[[ Material provided, beginning ]]

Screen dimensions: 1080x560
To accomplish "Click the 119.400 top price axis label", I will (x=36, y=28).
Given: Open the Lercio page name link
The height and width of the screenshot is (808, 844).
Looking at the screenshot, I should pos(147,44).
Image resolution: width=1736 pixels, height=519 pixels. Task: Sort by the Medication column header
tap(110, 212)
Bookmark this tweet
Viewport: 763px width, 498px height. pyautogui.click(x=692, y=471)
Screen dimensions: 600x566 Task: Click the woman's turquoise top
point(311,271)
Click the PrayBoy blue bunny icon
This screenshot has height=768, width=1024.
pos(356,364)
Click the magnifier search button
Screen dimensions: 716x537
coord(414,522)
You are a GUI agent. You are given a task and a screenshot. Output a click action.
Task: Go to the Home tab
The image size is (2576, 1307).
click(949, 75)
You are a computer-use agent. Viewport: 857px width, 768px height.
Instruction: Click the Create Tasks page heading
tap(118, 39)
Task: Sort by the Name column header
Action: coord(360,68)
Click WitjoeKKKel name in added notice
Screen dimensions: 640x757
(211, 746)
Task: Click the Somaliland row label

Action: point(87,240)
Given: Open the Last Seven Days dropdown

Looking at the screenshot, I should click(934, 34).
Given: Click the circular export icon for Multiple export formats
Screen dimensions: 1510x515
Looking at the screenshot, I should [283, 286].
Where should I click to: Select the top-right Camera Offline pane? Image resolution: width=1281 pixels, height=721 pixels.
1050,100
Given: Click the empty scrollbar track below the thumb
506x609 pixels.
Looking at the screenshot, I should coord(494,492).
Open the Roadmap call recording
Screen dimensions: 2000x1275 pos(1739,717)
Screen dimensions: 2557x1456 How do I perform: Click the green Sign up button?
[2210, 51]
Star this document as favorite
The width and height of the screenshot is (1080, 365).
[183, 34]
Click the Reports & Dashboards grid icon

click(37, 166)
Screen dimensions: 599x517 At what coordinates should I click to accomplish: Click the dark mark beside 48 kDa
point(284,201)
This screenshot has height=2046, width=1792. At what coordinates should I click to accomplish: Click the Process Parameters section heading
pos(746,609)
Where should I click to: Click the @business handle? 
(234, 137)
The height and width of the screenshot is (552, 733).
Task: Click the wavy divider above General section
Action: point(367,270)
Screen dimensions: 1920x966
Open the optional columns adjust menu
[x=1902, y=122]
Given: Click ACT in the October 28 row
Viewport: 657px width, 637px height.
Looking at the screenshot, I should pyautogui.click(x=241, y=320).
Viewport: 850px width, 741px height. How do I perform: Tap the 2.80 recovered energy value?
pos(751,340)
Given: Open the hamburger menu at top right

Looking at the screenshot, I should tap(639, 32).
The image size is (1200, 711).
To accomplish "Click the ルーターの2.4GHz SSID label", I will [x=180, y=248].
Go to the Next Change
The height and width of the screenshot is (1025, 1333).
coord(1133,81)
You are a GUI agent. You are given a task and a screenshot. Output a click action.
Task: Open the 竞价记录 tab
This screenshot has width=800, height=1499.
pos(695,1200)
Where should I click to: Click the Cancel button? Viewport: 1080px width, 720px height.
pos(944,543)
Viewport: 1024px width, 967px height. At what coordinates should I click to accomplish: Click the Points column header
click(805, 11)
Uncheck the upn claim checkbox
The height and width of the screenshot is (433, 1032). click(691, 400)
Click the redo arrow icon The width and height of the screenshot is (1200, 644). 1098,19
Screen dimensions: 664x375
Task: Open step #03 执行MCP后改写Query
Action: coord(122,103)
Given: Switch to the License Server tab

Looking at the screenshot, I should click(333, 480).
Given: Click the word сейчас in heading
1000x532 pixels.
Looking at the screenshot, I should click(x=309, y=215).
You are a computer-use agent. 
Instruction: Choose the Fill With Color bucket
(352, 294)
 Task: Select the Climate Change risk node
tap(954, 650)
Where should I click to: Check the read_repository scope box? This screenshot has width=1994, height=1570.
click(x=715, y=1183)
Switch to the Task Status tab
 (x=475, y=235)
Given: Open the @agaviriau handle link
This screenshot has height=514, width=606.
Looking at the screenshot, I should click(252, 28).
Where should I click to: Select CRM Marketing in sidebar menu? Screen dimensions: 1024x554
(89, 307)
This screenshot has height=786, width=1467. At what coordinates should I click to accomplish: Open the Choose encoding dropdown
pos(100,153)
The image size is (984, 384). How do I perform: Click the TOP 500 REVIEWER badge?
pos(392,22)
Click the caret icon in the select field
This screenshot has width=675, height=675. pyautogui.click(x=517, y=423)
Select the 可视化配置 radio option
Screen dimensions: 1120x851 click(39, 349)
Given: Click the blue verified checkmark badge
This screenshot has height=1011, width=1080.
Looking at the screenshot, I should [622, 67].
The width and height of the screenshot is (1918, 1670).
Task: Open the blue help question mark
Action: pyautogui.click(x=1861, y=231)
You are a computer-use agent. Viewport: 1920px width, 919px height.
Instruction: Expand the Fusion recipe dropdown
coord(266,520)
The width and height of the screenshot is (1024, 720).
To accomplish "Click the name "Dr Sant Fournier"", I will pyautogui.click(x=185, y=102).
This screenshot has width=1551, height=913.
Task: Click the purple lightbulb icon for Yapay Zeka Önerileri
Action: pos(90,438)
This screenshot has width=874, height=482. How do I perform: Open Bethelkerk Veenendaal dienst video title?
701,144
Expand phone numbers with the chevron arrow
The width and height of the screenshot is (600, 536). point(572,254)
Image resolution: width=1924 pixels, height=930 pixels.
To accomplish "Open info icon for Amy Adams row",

[[ Material provided, end ]]

■ What to do ■
As listed above, the lines from the line with "Given: Open the hamburger menu at top right" to the line with "Go to the Next Change" are to be echoed exactly, with both ends included and nothing added.

■ Your solution ■
Given: Open the hamburger menu at top right

Looking at the screenshot, I should tap(639, 32).
The image size is (1200, 711).
To accomplish "Click the ルーターの2.4GHz SSID label", I will [x=180, y=248].
Go to the Next Change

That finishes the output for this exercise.